II. The plaintiff is not entitled to a decree for specific performance against the defendant Homesly, because his contract was not with Homesly, but with Cobb. The bill states that the contract was with Cobb as principal, and that the pretence of his agency for Homesly is untrue. It is true that Cobb in discharge of himself, states in answer, that he was the agent of Homesly; and if the bill had been framed, or amended after the answer, to meet that view, the question might be considered; but both the plaintiff and Homesly deny the agency, and the plaintiff cannot, even under the general prayer, have relief contrary to the express allegations and general scope of the bill. It is true that the amended bill argues that if it were true that Cobb was the agent of Homesly, and the contract in its inception was imperfect under the statute of frauds, yet the defendant Homesly ratified and confirmed the contract after it was made, and is obliged to perform it. We cannot allow the plaintiff the advantages of an argument against the facts, as he alleges them to be. But considering the case as if it were properly charged, then the acts relied on to make out a ratification and confirmation of the contract on the part of Homesly, are (1) that he took possession of the lots which Cobb got from the plaintiff, and repaired them; and (2) contracted to sell them; and (3) took from Cobb the $6,000 bond, which was given as the difference in the prices. It is a plain proposition, that unless the contract purported to be Homesly's, it could not be ratified or confirmed as his. If the contract was Cobb's, then, however ratified and confirmed, it was ratified and confirmed as Cobb's. Homesly might have adopted, as his own, the terms of contract which was Cobb's, and then he would have been bound by it. But it is to be noted that, under the statute of frauds, a note or memorandum in writing, signed by the party to be bound, or his agent, is necessary to the validity of a contract for the sale of land.
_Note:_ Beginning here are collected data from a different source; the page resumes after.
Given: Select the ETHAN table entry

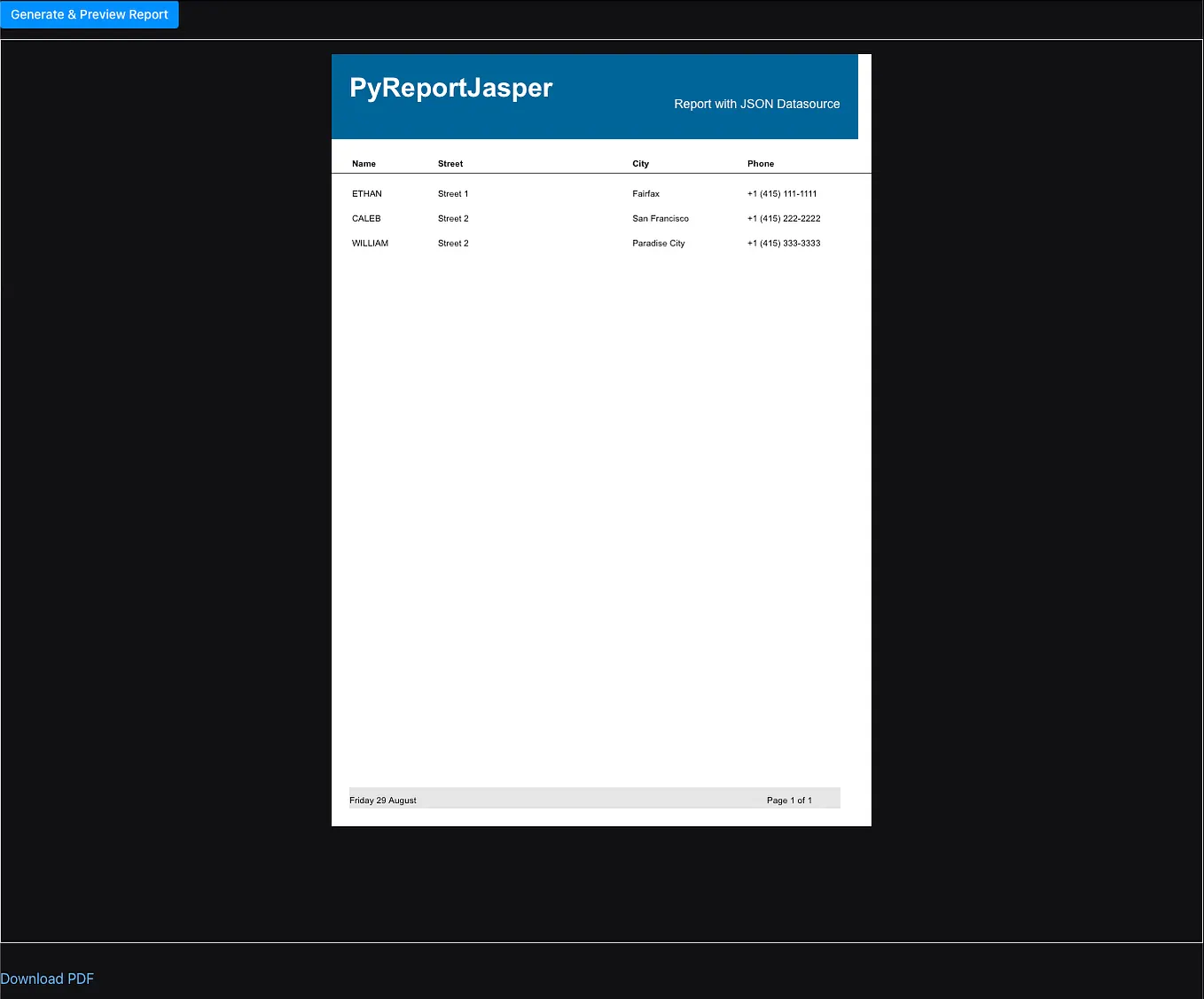Looking at the screenshot, I should [x=366, y=193].
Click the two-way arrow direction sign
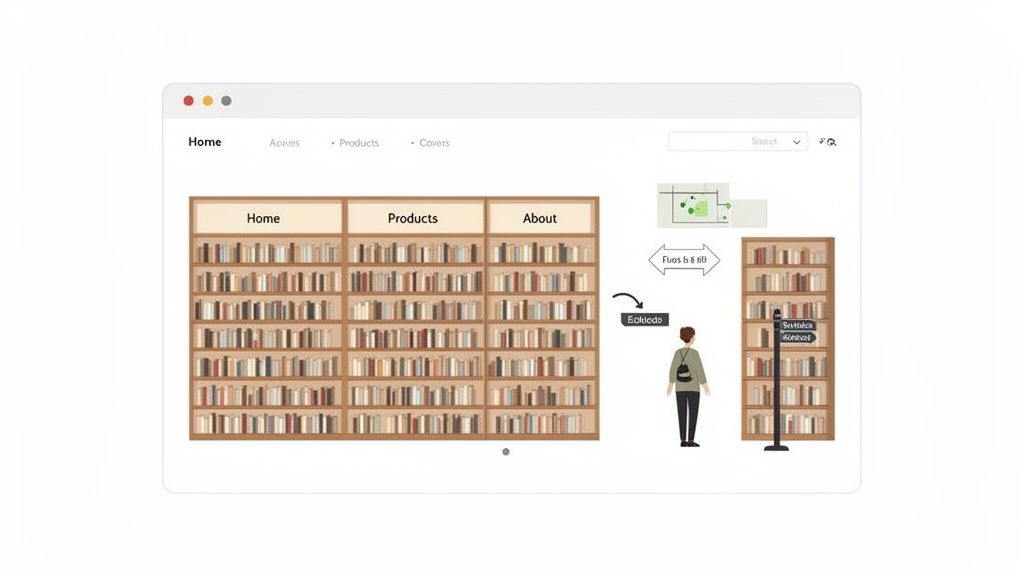The image size is (1024, 576). 683,260
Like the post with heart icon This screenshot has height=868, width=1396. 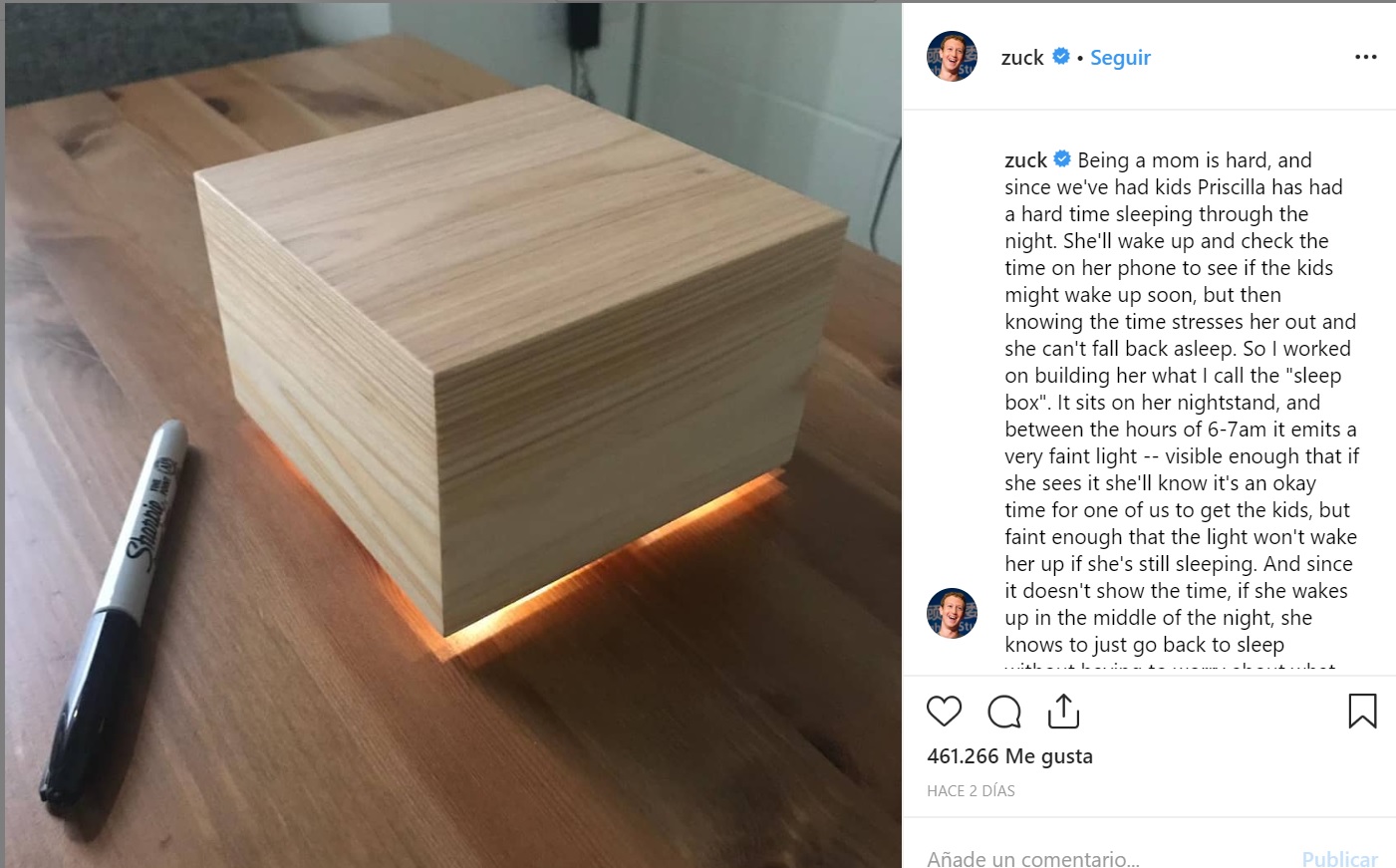[944, 712]
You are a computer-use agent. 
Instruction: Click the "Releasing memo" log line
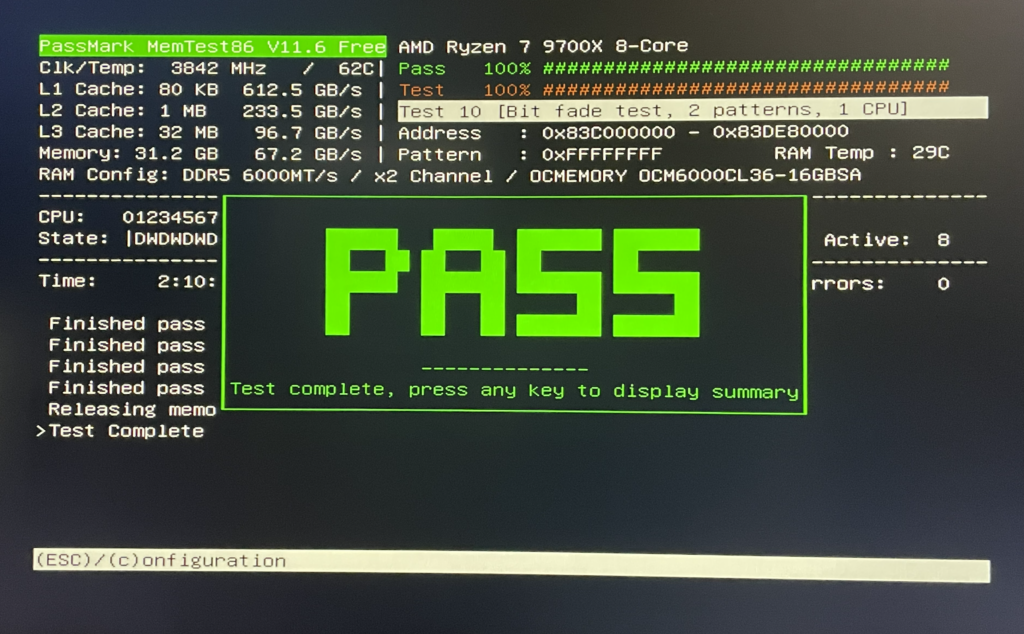(131, 409)
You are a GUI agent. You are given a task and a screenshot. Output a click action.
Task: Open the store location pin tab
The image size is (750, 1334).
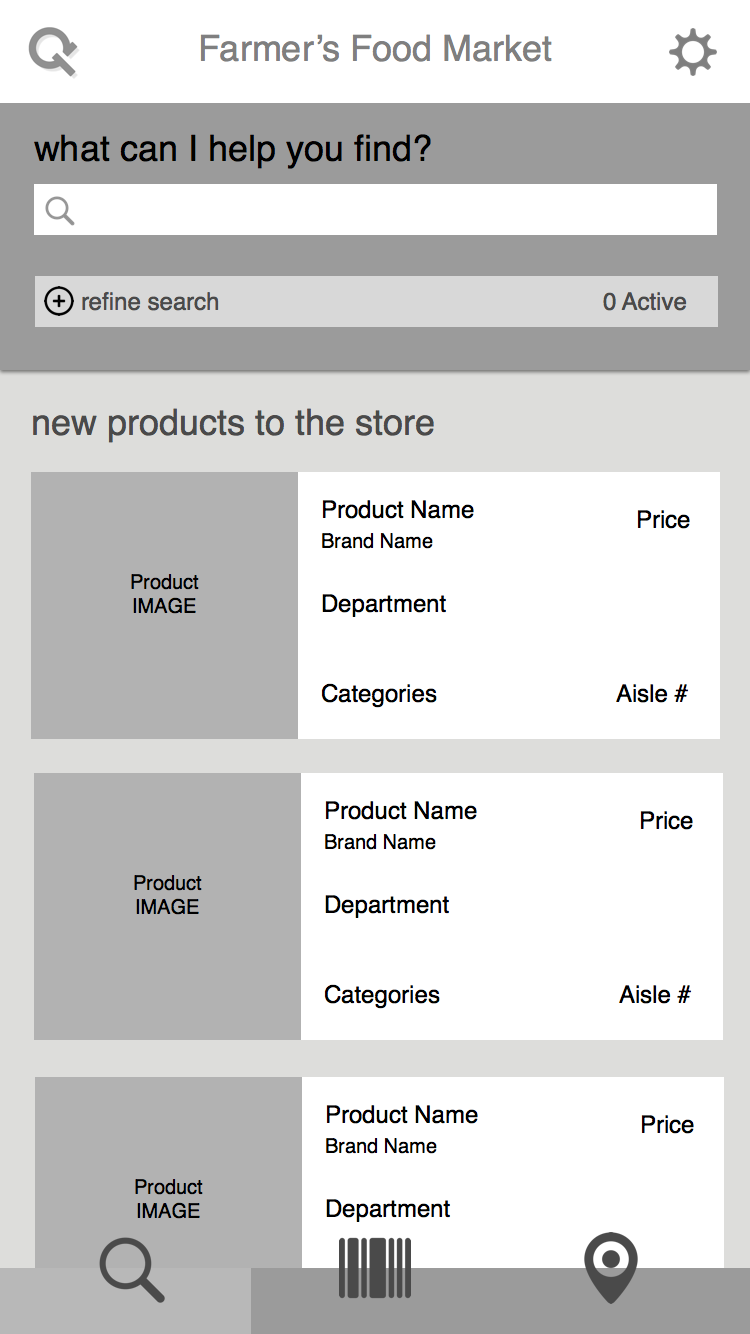[x=610, y=1268]
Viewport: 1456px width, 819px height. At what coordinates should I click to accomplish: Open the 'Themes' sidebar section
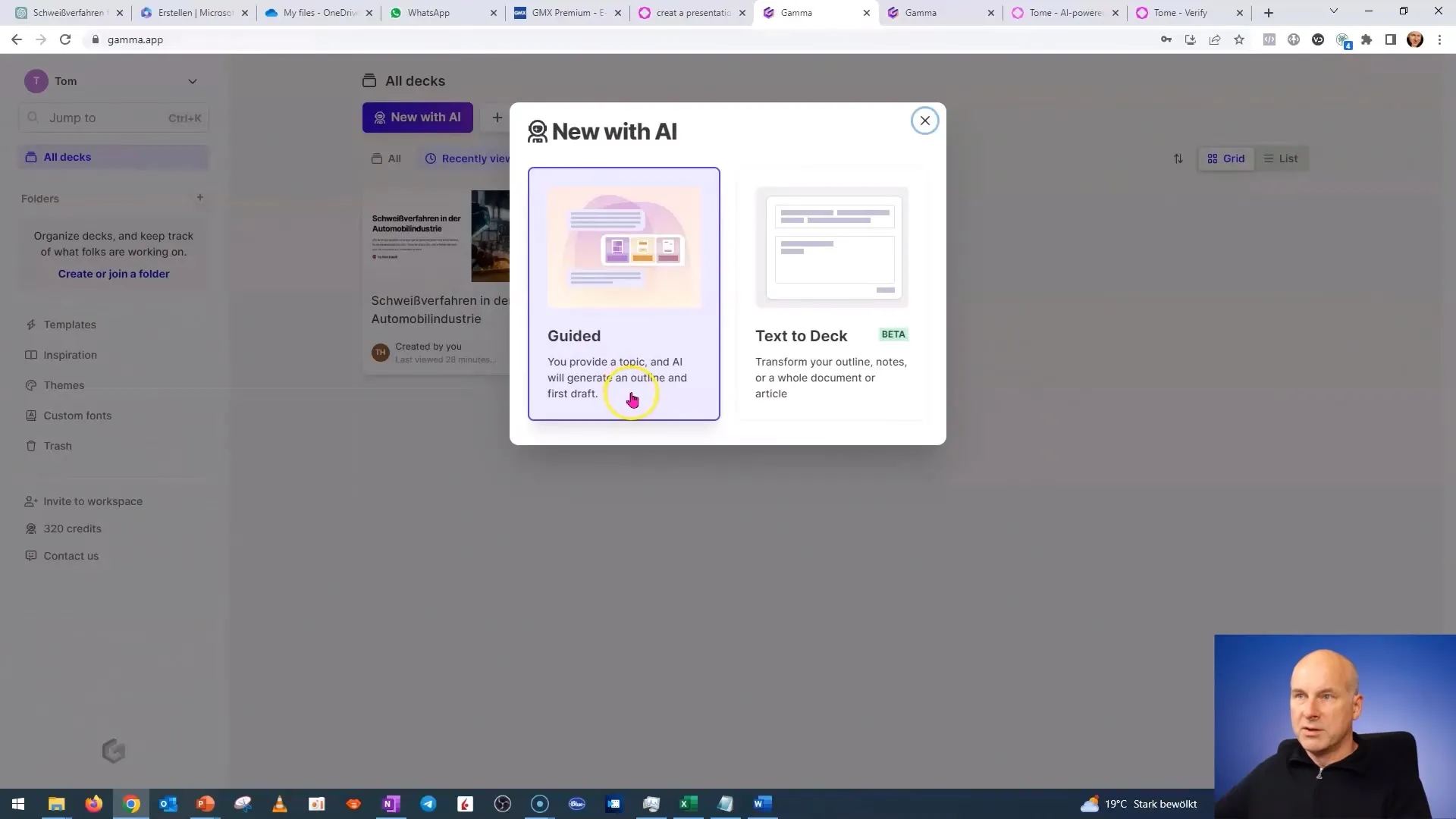pyautogui.click(x=63, y=385)
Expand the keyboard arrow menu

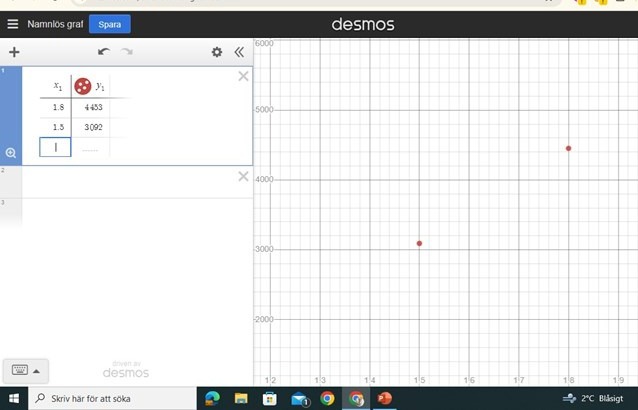pos(37,370)
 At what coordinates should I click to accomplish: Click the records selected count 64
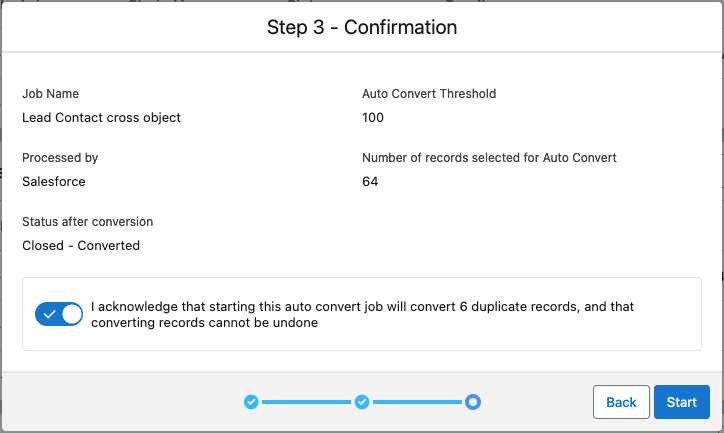click(370, 181)
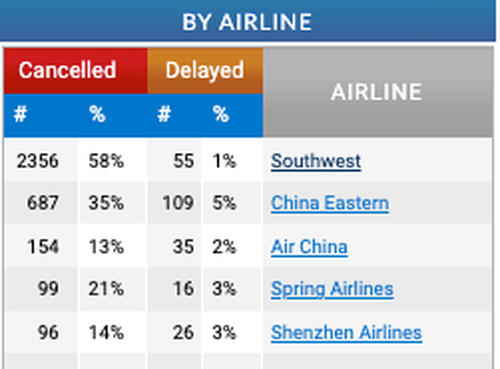Click the BY AIRLINE title bar
Viewport: 500px width, 369px height.
pos(247,21)
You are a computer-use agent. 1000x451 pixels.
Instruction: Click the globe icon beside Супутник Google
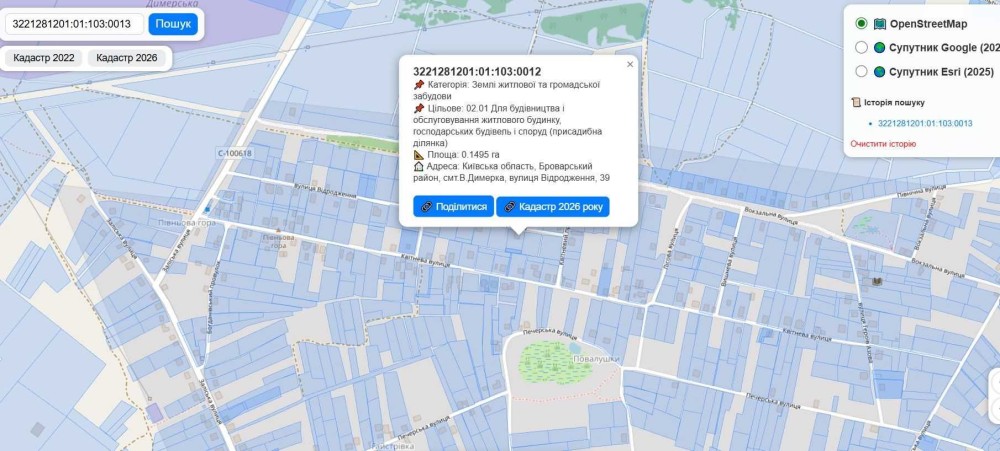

If, therefore, the contract as made, was not Homesly's, and it be put upon the ground that he subsequently adopted it as his, then the adoption must be by the same solemnities as were required for the original contract, for to him it is original.

If, therefore, the contract as made was Cobb's, in order to make it Homesly's by adoption, the adoption must be by some note or memorandum in writing; else it would be, that a man might do by the instrumentality of another, what he could not do himself. It would be different if the contract purported to be Homesly's; for, in that case, although made without his authority, he might ratify and confirm it, and that might be proved by parol. But to set up a contract in writing. purporting to be the contract of A, by parol evidence that it was not the contract of A, but was the contract of B, would be liable to the two-fold objection, (1) that it violates the statute of frauds, and (2) contradicts writing, by parol.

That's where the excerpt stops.